Die in der Pressemitteilung des Senators für Inneres und Sport, Dr.
Körting, am 11. Mai angekündigte Anpassung der Besoldung der Beamtinnen und
Beamten zum 1. Oktober 2010 in Höhe von 1,5 Prozent erweist sich in Wahrheit
als plumpe Falle, da die für den Dezember 2010 fällige Sonderzahlung von 940
Euro im Jahre 2009 auf 640 Euro gesenkt wird.
Die Pressemitteilung
des Innensenators enthält über die gesetzlich seit dem 1. Oktober 2008
vorgesehene Absenkung der jährlichen Sonderzahlung keine Angaben. Damit
täuscht der Innensenator nicht nur die Beamtinnen und Beamten. Er erweckt
bewusst in der Öffentlichkeit einen völlig falschen Eindruck über die
Besoldungserhöhungen.
Im Gegensatz zum Jahre 2009 erhält zum Beispiel
ein/e verheiratete/r Beamtin/Beamter in der Besoldungsgruppe A 8, Stufe 7, im
Alter von 35 Jahren im Jahre 2010 trotz der vom Senat vorgeschlagenen
Besoldungsanpassung im Jahre 2010 tatsächlich 105 Euro/brutto weniger
Grundgehalt.

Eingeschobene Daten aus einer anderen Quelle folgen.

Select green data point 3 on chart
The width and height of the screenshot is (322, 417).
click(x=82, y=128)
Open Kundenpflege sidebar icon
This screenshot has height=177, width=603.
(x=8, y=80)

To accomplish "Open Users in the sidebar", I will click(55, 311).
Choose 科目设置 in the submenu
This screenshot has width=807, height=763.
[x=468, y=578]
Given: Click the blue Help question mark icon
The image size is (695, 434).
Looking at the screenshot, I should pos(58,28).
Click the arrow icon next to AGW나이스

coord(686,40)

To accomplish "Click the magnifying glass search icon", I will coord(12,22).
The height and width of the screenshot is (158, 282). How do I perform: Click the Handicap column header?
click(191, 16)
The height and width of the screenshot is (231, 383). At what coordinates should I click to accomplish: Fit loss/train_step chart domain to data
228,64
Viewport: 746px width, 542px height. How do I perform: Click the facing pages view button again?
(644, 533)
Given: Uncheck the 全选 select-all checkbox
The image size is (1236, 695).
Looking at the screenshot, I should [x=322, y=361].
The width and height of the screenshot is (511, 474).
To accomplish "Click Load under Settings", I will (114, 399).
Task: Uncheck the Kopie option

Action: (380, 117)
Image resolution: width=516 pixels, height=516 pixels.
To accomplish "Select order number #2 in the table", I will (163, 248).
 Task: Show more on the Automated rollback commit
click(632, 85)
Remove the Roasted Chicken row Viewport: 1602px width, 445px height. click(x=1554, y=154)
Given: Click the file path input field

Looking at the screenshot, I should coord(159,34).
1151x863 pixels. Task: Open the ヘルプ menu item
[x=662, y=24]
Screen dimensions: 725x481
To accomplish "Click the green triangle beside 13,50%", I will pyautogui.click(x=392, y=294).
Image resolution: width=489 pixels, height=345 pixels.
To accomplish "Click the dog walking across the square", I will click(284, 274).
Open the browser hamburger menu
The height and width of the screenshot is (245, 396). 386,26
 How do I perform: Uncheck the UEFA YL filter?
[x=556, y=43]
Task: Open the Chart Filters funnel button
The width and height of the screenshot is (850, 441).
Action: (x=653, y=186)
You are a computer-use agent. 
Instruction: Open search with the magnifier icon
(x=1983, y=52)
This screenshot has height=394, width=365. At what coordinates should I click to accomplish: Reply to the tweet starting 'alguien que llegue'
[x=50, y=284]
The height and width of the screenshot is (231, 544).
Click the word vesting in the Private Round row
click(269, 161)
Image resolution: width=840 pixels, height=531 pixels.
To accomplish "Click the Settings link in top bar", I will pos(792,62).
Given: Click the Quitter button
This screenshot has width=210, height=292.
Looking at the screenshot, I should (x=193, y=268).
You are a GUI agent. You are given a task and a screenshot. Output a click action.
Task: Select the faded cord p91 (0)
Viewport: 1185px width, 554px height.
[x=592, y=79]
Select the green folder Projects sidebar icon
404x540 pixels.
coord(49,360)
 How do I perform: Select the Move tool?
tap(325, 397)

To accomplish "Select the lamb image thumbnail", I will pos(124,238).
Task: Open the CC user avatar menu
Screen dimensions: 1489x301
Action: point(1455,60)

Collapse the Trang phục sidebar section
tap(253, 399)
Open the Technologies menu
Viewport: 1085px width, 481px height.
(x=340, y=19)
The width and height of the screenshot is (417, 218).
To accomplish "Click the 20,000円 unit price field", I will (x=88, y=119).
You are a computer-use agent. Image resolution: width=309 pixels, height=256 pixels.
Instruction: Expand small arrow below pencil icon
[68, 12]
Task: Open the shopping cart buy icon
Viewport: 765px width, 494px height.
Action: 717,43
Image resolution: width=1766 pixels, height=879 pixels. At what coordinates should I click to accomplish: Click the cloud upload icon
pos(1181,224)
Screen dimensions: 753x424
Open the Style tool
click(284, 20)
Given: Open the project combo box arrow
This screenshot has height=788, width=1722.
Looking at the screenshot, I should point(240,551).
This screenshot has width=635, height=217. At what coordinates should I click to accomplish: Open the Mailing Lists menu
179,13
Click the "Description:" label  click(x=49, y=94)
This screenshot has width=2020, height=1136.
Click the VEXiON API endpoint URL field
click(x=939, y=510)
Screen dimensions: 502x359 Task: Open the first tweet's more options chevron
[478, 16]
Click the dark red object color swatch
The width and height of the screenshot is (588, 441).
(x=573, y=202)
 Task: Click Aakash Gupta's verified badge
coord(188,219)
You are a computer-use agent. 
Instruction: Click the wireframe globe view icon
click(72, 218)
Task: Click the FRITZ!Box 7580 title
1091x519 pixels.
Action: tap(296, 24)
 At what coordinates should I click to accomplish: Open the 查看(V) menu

Auch ein/e verheiratete/r Beamtin/Beamter im Alter von 40 Jahren
in der Besoldungsgruppe A 10, Stufe 8, muss beispielsweise eine Minderung
der Besoldung in Höhe von 62,01 Euro nach dem Körting-Vorschlag in diesem
Jahre hinnehmen.
Der Landesvorsitzende des dbb berlin, Joachim
Jetschmann, fordert: „Der Senat muss noch für 2010 für die Beamtinnen und
Beamten des Landes Berlin eine echte Besoldungsanpassung vorsehen, ohne dass
die jährliche Sonderzahlung zur Finanzierung von Erhöhungen der Grundgehälter
herangezogen wird. Der dbb berlin erwartet die Vorlage eines neuen Vorschlages
für die Besoldungsanpassung im Jahre 2010.“
Gleichzeitig mahnt der dbb berlin die gesetzlich vorgeschriebene beamtenrechtliche Beteiligung zum Gesetz zur Besoldungsanpassung- und Versorgungsanpassung für Berlin 2010/2011 an, die nach Kenntnis des dbb berlin in dem Beschluss des Senats vom 11. Mai erstaunlicherweise nicht vorgesehen ist.